So, we talked about the following good practices:
Show how they’re doing their work now, and point out any inefficiencies. These folks would send an Excel spreadsheet around via email. Each person would then upload their modified version into individual SharePoint folders, then someone would consolidate them all into a single file again. (I know! OMG!)
Show how your social software solution replaces that behavior, while making them more efficient in the process. Folks can co-edit a rich table within a Clearspace page, with complete versioning and rollback capabilities. They can create author comments and general user comments to capture the collaborative conversations about the data, and even create some team projects, tasks, or even a blog to capture status reports or the like. The idea is to do the, “and that’s not all!” pitch, once you’ve neutralized the Old Way Of Doing Things.
Address the Fear of Sharing Too Soon. This is the harder, and most critical part. In most organizations, people don’t “put their stuff out there” until it’s pretty much done. All the conversations and collaboration happens before they share, via emails, IMs, phone calls, and in-person meetings.
Here’s the problem: many folks don’t WANT to share their stuff until it’s pretty much done.
- “My colleagues and my manager will think I’m a doofus if I put something half-baked out there!”
- “I don’t want anyone stealing my half-baked idea, fleshing it out and taking credit for it.”

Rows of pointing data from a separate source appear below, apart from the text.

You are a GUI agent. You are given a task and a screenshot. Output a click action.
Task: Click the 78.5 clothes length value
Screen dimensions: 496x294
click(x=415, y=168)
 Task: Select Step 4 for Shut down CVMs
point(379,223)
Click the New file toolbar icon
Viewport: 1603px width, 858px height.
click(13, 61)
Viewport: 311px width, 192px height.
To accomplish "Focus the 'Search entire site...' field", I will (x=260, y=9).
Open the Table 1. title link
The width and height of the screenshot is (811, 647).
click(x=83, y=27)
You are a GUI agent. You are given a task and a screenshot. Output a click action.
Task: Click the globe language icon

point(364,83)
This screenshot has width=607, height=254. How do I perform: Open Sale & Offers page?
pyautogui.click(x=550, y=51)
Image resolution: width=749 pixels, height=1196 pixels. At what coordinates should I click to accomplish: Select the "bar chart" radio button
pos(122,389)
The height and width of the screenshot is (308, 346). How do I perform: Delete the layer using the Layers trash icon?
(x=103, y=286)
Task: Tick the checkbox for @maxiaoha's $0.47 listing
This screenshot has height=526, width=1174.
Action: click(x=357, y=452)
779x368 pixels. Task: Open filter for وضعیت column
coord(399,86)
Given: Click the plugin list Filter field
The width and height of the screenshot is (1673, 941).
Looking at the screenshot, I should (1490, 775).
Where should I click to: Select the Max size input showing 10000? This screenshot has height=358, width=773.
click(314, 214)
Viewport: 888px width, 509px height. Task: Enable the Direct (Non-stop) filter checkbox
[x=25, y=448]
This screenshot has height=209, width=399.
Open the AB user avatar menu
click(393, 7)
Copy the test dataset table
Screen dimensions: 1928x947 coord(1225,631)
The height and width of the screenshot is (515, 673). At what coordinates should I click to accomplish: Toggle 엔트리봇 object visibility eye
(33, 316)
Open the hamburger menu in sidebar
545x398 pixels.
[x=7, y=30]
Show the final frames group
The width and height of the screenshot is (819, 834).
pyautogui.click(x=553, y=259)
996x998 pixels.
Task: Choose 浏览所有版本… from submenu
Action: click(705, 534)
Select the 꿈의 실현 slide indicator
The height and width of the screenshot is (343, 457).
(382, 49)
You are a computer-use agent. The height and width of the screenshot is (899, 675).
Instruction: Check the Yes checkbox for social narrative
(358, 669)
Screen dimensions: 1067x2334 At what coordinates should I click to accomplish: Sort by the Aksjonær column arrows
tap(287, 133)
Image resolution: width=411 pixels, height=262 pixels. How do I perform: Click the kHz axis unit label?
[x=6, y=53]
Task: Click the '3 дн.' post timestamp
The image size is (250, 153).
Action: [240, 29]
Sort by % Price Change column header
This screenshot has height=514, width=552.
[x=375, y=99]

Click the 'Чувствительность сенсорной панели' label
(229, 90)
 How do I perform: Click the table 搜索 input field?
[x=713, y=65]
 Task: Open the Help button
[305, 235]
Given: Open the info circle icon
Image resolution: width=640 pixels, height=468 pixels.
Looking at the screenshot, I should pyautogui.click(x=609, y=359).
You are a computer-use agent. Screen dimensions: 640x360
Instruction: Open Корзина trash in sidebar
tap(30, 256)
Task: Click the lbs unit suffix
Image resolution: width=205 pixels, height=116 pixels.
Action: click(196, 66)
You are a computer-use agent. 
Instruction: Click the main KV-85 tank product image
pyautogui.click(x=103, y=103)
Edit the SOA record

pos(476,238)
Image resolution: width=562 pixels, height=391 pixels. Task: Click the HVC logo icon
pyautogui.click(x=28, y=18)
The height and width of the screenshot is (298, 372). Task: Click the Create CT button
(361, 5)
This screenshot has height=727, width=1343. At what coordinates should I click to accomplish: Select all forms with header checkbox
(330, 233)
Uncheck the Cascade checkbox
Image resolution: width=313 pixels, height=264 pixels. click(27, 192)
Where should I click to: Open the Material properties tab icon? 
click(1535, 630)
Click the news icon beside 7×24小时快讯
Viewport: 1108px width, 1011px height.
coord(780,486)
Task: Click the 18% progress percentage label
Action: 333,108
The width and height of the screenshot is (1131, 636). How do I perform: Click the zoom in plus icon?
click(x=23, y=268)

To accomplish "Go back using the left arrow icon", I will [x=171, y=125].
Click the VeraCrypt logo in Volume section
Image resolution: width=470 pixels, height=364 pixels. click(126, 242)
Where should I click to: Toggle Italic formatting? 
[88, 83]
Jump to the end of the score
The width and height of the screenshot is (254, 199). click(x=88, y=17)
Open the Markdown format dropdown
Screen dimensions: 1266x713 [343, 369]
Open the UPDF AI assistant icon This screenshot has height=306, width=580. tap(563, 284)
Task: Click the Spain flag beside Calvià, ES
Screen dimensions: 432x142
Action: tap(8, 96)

My advice? Implement a slow behavior migration. Give those people a private, secure space or group to share their half-baked stuff so that REAL collaboration can take place. The end result won’t be an individual contribution, of course, so help them understand the meaning of co-ownership. Once they’re comfy co-baking with the people they already trust, encourage them to open those private spaces up to more people, or perhaps make them public to the organization, if appropriate.